Task instructions
Leaving the pictures aside, repeat each line below exactly.
-------- Provided information --------
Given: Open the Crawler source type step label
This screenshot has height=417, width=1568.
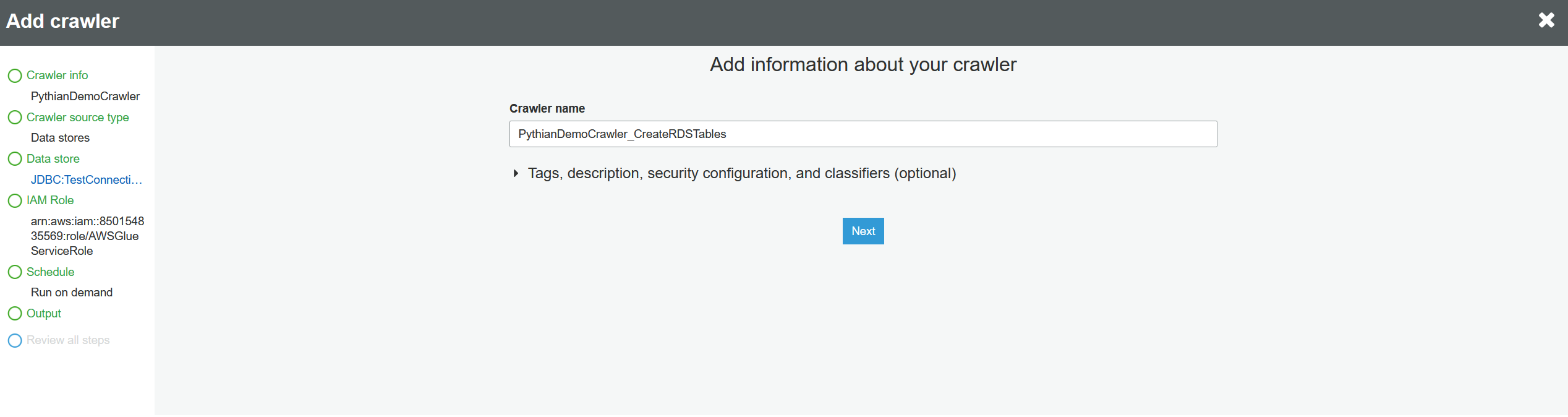Looking at the screenshot, I should pos(77,117).
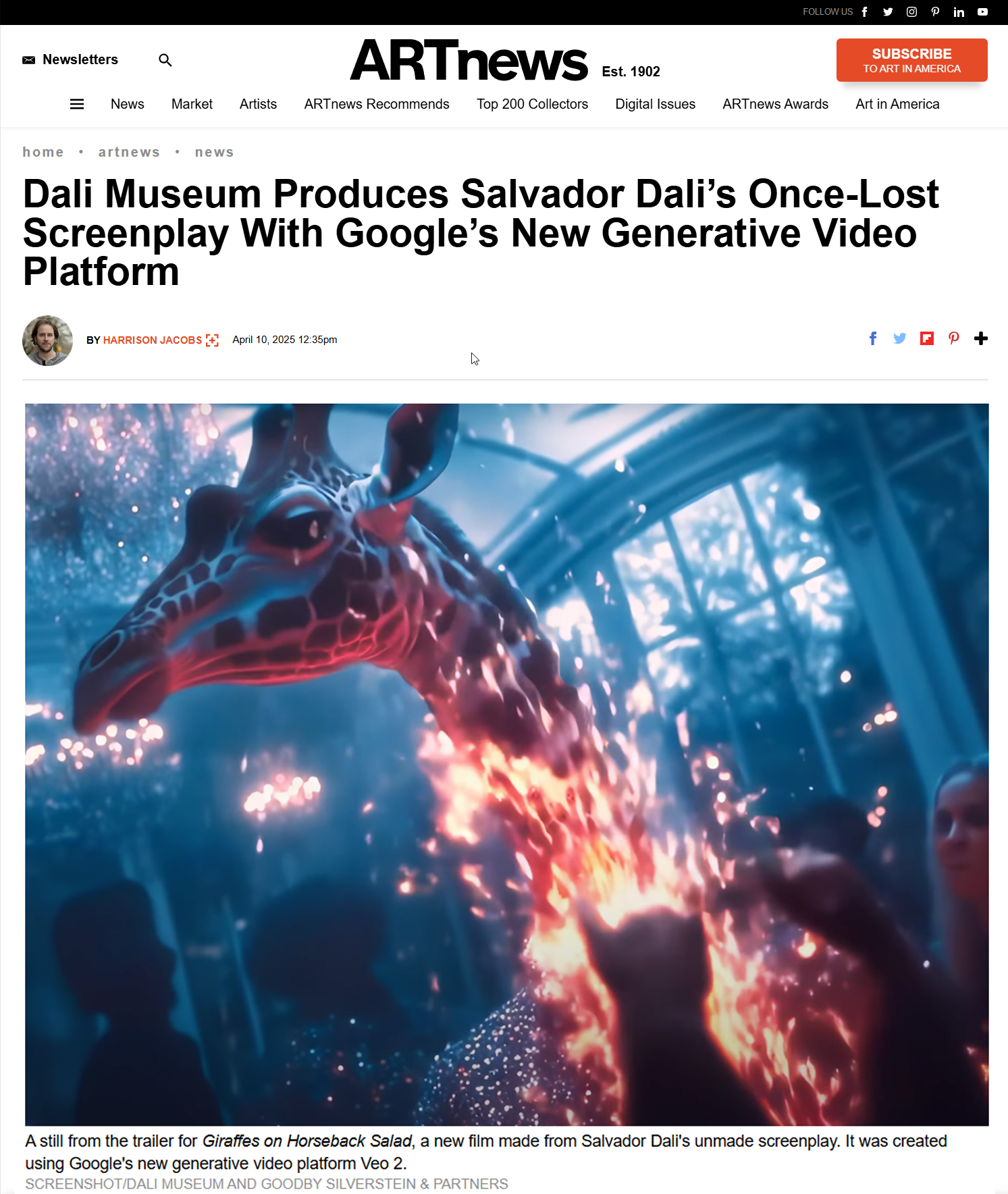Screen dimensions: 1008x1194
Task: Share article via Flipboard icon
Action: [x=927, y=338]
--------
Answer space
Given: Open the Crawler source type step label
This screenshot has height=417, width=1568.
Looking at the screenshot, I should pos(77,117).
Screen dimensions: 1008x1194
Task: Share article via Flipboard icon
Action: [x=927, y=338]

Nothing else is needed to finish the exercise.